The Limited Times

Now you can see non-English news...

The civic movement that stands up to Lukashenko

2020-10-23T02:09:58.116Z


Belarusian opposition defends democracy protests are neither anti-Russian nor pro-EUProtests for democracy and against Lukashenko, last Monday in Minsk.STRINGER / EFE As the European Parliament announced the Sakharov Prize for the Belarusian opposition, President Aleksandr Lukashenko received in Minsk with smiles and handshakes the head of Russia's foreign intelligence, Sergei Naryshkin. Before the head of the Russian foreign spies, Lukashenko insisted on Thursday that a plot by


Protests for democracy and against Lukashenko, last Monday in Minsk.STRINGER / EFE

As the European Parliament announced the Sakharov Prize for the Belarusian opposition, President Aleksandr Lukashenko received in Minsk with smiles and handshakes the head of Russia's foreign intelligence, Sergei Naryshkin.

Before the head of the Russian foreign spies, Lukashenko insisted on Thursday that a plot by the West to evict him from power fuels the social protests, which add up to his 75th day.

"It's obvious," Naryshkin agreed, "we see the desire to change the existing system using unconstitutional methods."

The outstanding human rights award from the European Parliament may be another accolade for the civic movement for democracy and against electoral fraud in the former Soviet republic.

However, the authoritarian leader could also use it as another of his points of support in his speech on foreign interference.

Since the beginning of the historic demonstrations, the Belarusian opposition has maintained a studied balance: democratic demands are not anti-Russian and protests are not pro-European;

social mobilizations are a Belarusian affair.

A way to claim your own voice, but also to avoid a possible Moscow intervention in support of its strategic ally.

Opposition leader Svetlana Tijanóvskaya, who has met with French President Emmanuel Macron and German Chancellor Angela Merkel, has also been willing to do so with the Russian authorities, although the Kremlin, which supports Lukashenko, has put a the former English teacher on his hunt-and-catch lists.

“The mobilizations are to fight the dictatorship, to fight for human rights.

It is our own fight for freedom, against the dictatorship, for human rights ”, says by telephone from Minsk Tania Marinich, one of the 600 people who make up the Coordination Council of the persecuted opposition, who have organized in such a way that the positions of those arrested - except for the top - are filled immediately so that the work to promote a peaceful transition is not interrupted by harassment from the authorities.

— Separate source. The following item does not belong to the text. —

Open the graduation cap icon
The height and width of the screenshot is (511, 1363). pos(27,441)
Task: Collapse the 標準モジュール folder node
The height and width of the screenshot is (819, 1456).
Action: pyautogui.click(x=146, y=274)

"The Sakharov Prize is huge for us, for the entire Belarusian society, because it means that our voice is heard internationally, that our fight for freedom is on the right track," says Marininich, entrepreneur and chair of the technology and business commission of the opposition council.

Reprisals by the Belarusian authorities against critics of Lukashenko are becoming more and more acute.

But the mobilizations against the authoritarian leader in Belarus (9.5 million inhabitants) are also increasingly varied.

On Wednesday, riot police used stun grenades and pepper spray against participants in a demonstration by pensioners against Lukashenko, and this Thursday, dozens of people with disabilities demonstrated in the streets of the Belarusian capital to demand democracy and an end to violence. police.

A few days ago, a long list of prominent Belarusian athletes joined the mobilizations.

But Lukashenko maintains for now the support of the Army and the security apparatus on which he has built his regime and is trying to buy time by designing a constitutional reform.

A few days ago, Tijanóvskaya gave him another ultimatum: either he resigns and is preparing to accept new elections or he will call a general strike.

The deadline is met on Sunday, but it does not seem that the threat of the opposition will alter the man who has ruled Belarus with an iron fist for 26 years.

Source: elparis

All news articles on 2020-10-23

You may like

News/Politics 2024-03-01T15:34:47.587Z
News/Politics 2024-03-09T13:58:20.781Z

Trends 24h

Latest

© Communities 2019 - Privacy

The information on this site is from external sources that are not under our control.
The inclusion of any links does not necessarily imply a recommendation or endorse the views expressed within them.